(Source data)
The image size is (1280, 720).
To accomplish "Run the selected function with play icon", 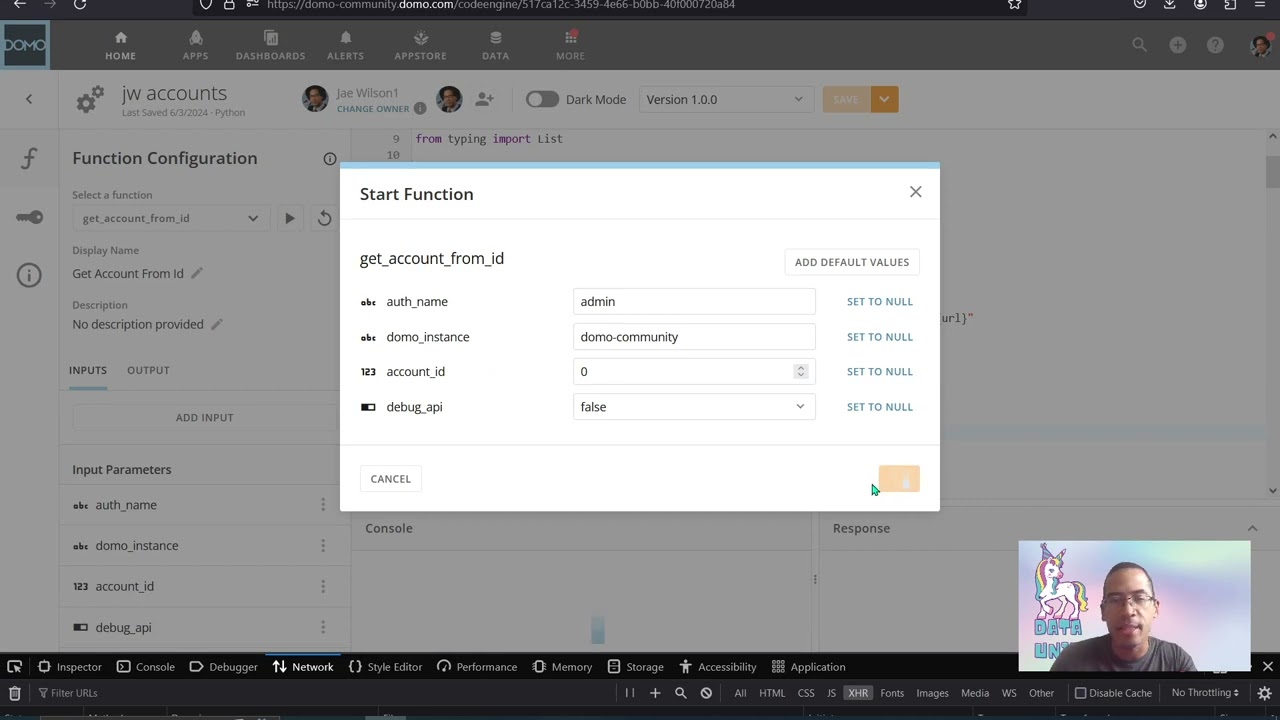I will coord(289,218).
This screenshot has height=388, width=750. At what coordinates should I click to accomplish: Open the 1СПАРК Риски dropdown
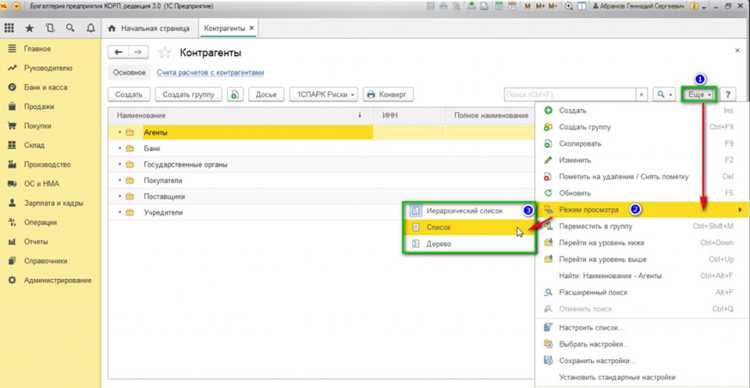323,95
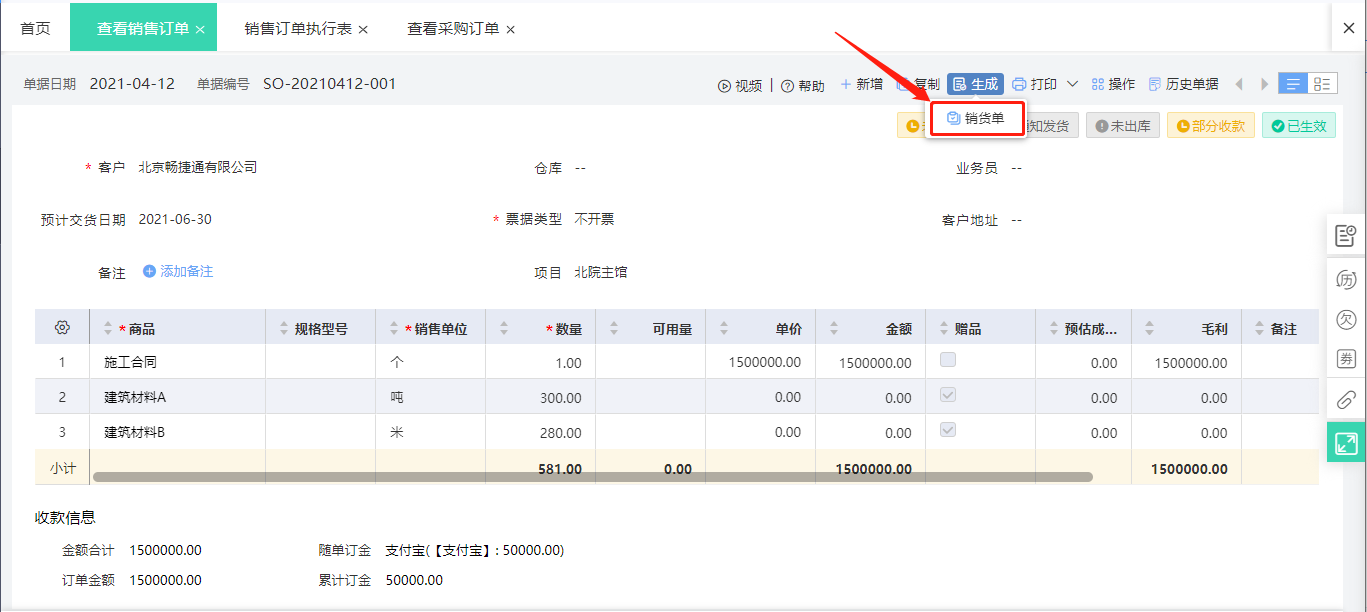Toggle 赠品 checkbox for 施工合同 row
1367x612 pixels.
[x=948, y=360]
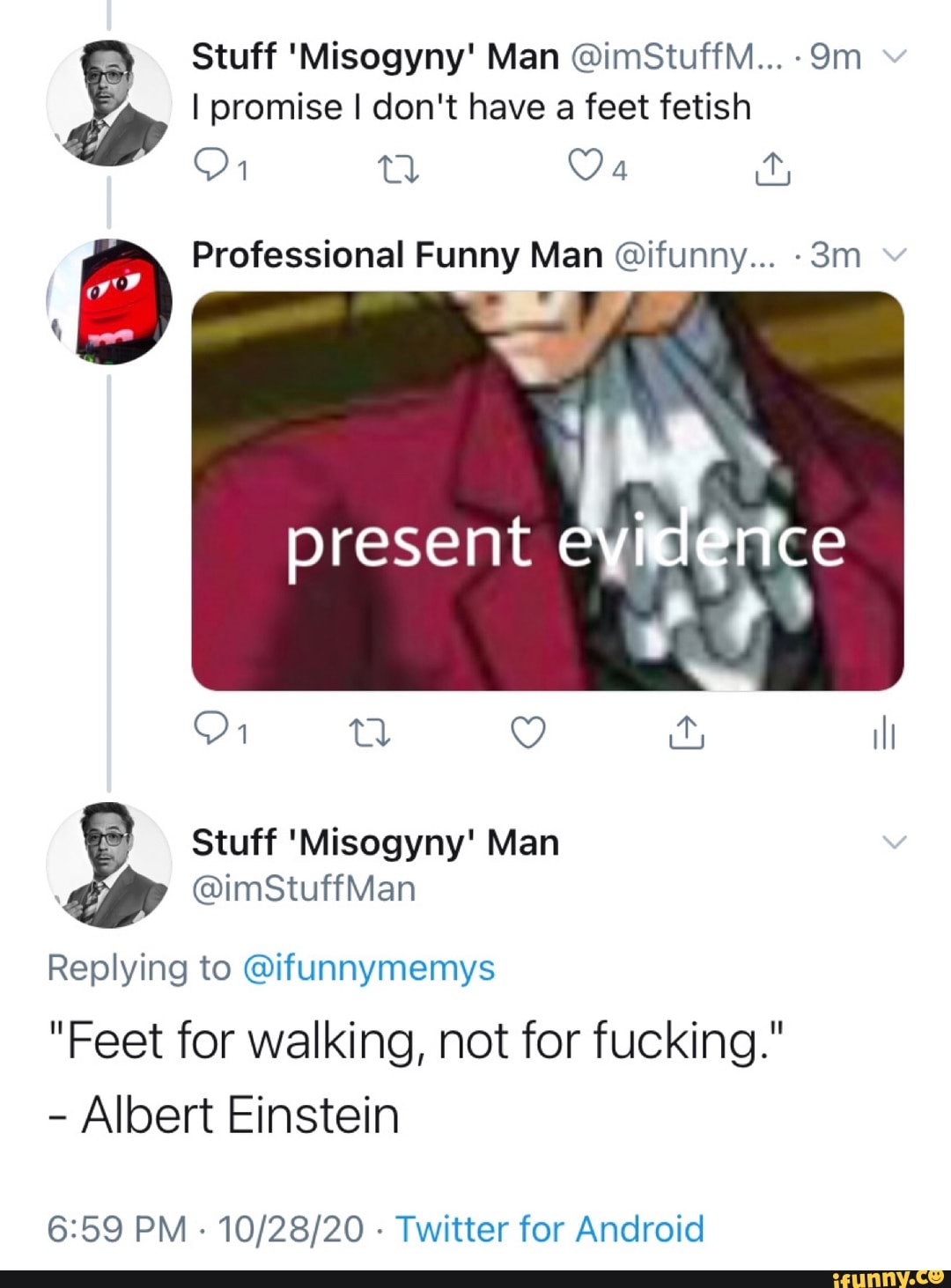Tap the avatar beside @imStuffMan handle

109,865
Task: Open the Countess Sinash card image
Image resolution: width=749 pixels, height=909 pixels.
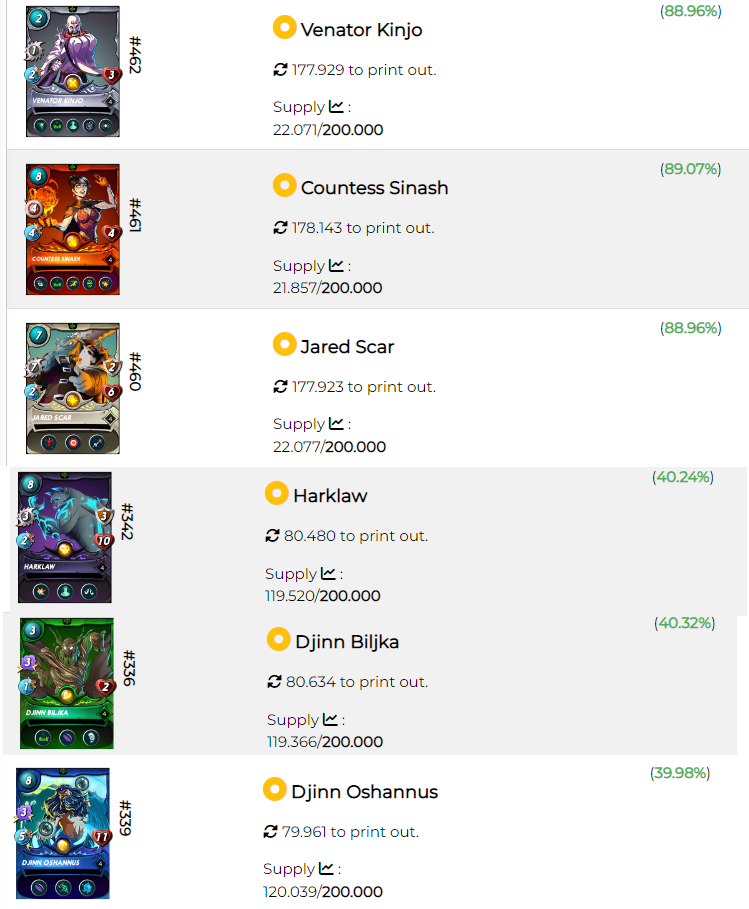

## What to produce:
Among the records above, locate the line containing "This screenshot has" and the line containing "Task: Open the Countess Sinash card image", then transcribe exactly the lines starting at the first and ending at the second, with no pictures.

## Exercise output:
This screenshot has height=388, width=750. At what coordinates should I click to accomplish: Open the 1СПАРК Риски dropdown
323,95
Toggle 赠品 checkbox for 施工合同 row
1367x612 pixels.
[x=948, y=360]
Tap the avatar beside @imStuffMan handle

109,865
Task: Open the Countess Sinash card image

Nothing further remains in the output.